Workers from Naivasha based Van Den Berg prepares roses for export ahead of Valentine. [Photo: Antony Gitonga]

Trade between Kenya and the United Kingdom has been declining for a decade because of a ban on local horticultural products, a report has said.

According to the report by the Export Promotion Council and the UK’s Department of International Development (DfID), exports to the UK started to decline in 2008 after the European Union reduced the levels of a pesticide residue that is legally tolerated in food exports referred to as ‘maximum residual levels’.

The decline, the report says, has also been as a result of the UK gradually finding other markets.

A Kenyan shipment was intercepted for violating the new standards and this led to the ban on Kenyan products to the EU. The country was given until 2014 to put its house in order. “Despite meeting EU requirements, horticulture exports of beans continue to fall (over 40 per cent between 2012-2016),” says the report.

During the period under review, Britain started sourcing flowers from Ethiopia and Columbia and getting coffee from Cote d’Ivoire.

Between 2000 and 2010, Kenyan flower exports had been growing by 12 per cent annually to 120,000 tonnes, but over the past few years, exports have fallen back to a growth of less than two per cent as Ethiopian flowers benefit from massive subsidies and lower production costs.

Geopolitical changes

Ethiopia has become a major force in global floriculture in the past two decades, with its flower exports currently focused on Europe, making it Africa’s second-biggest producer after Kenya and fourth worldwide.

Kenya-UK trade relations have also been affected by geopolitical changes since the Mwai Kibaki regime opted to cooperate more with China, a policy that has continued under President Uhuru Kenyatta. “There has been a constant decrease in the share of UK in Kenyan imports, from almost 10 per cent in 2001 to less than three per cent by 2014. This suggests that Kenya is diversifying by increasingly trading with other countries while continuously losing export markets with the UK,” says the report.

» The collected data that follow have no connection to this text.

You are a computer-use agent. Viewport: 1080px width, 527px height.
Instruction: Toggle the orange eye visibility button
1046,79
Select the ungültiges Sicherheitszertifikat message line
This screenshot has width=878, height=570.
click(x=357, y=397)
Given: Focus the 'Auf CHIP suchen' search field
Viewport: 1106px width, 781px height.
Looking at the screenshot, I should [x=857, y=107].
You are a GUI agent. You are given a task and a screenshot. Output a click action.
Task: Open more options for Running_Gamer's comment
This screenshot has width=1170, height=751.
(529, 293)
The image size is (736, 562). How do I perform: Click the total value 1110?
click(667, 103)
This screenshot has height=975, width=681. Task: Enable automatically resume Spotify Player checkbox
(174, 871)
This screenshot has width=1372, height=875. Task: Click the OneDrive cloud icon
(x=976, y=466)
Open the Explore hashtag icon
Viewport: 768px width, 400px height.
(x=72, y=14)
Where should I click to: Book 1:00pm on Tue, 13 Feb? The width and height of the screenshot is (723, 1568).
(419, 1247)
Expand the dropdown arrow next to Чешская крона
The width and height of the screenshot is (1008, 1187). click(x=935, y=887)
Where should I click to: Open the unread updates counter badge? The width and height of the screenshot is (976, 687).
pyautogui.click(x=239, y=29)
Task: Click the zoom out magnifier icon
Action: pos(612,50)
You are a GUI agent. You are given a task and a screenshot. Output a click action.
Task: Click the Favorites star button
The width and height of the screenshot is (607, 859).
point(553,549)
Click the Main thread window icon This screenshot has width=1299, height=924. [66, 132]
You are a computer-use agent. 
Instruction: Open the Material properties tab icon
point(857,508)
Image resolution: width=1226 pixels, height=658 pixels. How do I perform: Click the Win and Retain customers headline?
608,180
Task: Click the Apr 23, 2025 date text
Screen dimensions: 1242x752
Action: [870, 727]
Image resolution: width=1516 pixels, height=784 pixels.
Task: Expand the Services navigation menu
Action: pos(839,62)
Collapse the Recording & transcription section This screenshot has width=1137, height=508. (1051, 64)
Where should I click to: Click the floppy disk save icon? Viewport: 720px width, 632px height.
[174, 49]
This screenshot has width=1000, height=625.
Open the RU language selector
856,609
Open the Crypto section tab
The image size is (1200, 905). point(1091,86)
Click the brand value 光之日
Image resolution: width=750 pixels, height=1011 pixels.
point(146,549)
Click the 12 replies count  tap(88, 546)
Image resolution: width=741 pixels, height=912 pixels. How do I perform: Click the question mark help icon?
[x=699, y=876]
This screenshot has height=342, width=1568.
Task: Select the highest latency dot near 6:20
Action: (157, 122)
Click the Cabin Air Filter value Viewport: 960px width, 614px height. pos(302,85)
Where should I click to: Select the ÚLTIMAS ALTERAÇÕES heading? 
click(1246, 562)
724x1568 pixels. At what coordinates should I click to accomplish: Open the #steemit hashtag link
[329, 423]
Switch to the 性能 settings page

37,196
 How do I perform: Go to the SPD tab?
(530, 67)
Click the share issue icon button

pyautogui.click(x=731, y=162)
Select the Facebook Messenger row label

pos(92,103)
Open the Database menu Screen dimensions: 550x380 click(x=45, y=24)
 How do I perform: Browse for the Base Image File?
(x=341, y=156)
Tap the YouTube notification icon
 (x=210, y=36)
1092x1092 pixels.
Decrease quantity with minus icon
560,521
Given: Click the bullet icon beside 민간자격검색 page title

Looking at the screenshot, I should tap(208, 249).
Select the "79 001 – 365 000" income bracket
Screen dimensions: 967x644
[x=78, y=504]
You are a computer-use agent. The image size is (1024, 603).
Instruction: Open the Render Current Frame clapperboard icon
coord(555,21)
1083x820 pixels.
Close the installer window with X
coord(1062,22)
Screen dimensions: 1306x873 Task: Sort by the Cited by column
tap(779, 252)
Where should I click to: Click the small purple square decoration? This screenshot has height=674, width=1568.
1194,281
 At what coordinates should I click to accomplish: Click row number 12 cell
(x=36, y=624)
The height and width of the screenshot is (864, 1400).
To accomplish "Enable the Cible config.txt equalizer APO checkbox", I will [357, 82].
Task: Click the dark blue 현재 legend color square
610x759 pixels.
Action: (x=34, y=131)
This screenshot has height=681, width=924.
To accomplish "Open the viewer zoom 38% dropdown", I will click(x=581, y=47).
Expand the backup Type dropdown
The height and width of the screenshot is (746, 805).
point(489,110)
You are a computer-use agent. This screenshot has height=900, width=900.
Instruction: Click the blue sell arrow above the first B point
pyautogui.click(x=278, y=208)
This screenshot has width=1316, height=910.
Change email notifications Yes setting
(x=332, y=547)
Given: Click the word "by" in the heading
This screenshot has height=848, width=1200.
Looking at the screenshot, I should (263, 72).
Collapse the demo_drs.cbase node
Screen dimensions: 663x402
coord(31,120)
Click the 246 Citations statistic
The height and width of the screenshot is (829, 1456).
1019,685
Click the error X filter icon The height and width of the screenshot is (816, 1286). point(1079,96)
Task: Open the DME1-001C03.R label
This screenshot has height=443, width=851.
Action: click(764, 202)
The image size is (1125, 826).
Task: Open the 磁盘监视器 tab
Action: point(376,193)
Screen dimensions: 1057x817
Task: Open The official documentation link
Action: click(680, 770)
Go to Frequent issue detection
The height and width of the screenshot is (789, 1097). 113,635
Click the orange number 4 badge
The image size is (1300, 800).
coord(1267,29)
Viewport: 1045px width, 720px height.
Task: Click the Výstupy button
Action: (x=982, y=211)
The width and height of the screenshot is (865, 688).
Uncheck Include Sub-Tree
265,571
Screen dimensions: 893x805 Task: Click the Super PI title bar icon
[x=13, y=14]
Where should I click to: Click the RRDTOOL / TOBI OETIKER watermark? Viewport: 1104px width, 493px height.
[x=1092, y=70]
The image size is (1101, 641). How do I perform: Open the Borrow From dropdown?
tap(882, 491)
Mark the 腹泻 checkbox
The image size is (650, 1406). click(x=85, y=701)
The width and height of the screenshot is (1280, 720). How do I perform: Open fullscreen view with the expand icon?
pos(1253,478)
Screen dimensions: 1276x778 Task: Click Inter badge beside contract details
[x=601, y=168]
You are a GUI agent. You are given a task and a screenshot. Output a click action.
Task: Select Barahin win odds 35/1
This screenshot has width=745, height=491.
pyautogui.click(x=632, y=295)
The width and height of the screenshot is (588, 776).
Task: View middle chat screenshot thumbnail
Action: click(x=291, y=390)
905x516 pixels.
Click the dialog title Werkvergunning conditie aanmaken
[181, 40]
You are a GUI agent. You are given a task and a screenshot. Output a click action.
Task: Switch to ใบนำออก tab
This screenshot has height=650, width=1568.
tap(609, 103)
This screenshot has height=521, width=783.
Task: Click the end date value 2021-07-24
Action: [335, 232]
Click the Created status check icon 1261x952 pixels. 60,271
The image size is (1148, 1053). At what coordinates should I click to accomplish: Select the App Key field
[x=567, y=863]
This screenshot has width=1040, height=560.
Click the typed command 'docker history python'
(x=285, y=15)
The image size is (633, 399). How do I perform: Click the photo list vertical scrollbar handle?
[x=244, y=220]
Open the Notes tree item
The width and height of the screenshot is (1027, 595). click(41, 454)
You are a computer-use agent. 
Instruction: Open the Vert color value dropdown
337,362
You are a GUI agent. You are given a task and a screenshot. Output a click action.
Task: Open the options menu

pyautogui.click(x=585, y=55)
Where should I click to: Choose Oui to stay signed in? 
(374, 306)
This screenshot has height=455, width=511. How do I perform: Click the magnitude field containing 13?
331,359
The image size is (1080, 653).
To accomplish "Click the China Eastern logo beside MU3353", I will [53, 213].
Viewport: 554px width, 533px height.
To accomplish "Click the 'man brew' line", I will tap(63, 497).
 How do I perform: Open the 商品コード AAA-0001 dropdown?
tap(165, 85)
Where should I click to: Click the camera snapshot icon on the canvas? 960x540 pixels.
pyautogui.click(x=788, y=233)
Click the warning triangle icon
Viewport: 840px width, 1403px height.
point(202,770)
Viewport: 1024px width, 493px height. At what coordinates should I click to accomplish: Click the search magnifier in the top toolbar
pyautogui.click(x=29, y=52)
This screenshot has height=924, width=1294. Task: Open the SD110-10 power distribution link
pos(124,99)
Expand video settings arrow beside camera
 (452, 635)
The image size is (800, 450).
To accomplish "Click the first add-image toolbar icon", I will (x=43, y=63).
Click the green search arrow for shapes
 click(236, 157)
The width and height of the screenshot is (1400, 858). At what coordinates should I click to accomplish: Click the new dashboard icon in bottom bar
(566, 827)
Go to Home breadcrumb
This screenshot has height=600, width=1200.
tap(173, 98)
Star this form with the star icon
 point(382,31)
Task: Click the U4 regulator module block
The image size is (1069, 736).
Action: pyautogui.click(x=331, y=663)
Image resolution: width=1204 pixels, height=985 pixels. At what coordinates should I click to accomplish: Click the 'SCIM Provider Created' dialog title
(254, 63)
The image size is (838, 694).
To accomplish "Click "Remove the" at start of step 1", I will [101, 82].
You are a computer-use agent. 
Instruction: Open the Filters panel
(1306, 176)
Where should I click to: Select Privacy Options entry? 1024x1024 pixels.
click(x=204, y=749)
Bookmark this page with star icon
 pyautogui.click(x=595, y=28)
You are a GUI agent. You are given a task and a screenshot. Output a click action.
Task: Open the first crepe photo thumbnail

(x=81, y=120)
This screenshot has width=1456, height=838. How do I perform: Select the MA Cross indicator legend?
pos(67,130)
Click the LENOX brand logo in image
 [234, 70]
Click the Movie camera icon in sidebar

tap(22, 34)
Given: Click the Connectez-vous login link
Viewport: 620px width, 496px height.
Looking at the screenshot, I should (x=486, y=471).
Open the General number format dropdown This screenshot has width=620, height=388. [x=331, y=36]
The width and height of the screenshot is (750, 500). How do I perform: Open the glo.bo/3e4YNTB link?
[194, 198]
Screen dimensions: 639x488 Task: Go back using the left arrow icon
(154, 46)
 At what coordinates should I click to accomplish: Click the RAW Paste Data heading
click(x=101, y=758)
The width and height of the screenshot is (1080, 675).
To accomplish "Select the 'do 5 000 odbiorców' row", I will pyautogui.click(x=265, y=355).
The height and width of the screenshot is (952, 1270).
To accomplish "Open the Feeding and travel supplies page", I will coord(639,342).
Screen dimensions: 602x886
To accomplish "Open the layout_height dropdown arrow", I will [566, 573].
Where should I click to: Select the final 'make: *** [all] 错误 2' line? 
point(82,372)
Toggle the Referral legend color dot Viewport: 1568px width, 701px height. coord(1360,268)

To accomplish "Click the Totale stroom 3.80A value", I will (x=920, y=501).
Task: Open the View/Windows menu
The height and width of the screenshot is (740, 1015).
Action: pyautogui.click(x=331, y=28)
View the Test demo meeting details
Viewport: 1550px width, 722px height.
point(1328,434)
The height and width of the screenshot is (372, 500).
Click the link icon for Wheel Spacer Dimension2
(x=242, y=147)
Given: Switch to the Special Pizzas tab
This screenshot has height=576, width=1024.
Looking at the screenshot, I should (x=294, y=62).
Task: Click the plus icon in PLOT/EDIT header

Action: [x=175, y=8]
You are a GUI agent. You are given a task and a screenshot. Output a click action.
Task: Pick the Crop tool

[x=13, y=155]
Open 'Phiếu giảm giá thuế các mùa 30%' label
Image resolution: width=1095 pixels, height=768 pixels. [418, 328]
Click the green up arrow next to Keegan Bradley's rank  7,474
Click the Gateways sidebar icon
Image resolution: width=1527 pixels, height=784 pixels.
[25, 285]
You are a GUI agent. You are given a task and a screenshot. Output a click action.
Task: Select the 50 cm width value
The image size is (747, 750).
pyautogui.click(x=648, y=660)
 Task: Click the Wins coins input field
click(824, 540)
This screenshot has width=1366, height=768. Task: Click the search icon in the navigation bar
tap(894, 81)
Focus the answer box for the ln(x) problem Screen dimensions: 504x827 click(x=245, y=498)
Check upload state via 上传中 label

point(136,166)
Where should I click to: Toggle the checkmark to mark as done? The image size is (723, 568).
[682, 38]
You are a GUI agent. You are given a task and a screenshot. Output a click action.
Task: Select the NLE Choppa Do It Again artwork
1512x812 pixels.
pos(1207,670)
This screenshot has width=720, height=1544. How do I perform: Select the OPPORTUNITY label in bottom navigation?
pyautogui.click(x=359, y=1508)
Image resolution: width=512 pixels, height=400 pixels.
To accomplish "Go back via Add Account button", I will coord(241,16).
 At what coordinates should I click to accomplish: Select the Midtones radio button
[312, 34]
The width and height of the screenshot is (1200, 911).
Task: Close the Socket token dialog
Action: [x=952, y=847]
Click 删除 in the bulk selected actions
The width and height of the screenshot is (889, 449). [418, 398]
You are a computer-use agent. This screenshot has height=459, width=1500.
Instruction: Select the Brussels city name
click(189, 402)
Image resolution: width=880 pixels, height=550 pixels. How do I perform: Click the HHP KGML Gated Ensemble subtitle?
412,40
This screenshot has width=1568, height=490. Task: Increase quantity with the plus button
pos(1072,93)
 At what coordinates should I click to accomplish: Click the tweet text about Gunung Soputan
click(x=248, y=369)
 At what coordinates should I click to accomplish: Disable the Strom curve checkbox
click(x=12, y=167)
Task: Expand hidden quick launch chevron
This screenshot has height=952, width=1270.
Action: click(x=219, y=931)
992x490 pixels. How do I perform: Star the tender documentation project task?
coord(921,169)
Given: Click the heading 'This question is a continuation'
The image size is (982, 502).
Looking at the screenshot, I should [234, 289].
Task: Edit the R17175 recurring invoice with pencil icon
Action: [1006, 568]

However, due to escalation of global trade wars and the decision by the UK to leave the EU, Kenya is reaching out to its former colonial master to boost exports.

“We must ensure our trade negotiation is strengthened and we have support from the UK government to support that council,” Trade Principal Secretary Chris Kiptoo said during the release of the report in Nairobi last weekend.

Surprisingly, exportation of services to the UK has increased 3.6 times in value terms between 2001 and 2012.

Transportation and travel services make up the largest share of exports (almost 86 per cent of the total) of services to the UK followed by insurance and financial and government services respectively.

“Our strength is trade in services and from the latest figures, I have seen that we have a surplus of $4 billion (Sh400 billion). However, trade in goods we exported was less than we imported last year. Imports were $17 billion (Sh1.7 trillion) and exports were about $6 billion (Sh600 billion), leaving us with a deficit of $11 billion (Sh1.1 trillion),” said Dr Kiptoo.

The PS said the country wanted to increase exports and would start a new strategy to take advantage of the African Growth and Opportunity Act to improve trade to traditional markets in the United States.

“During the Trade Week, we are going to launch our second AGOA national strategy. We want to see how to utilise the remaining seven years,” he said.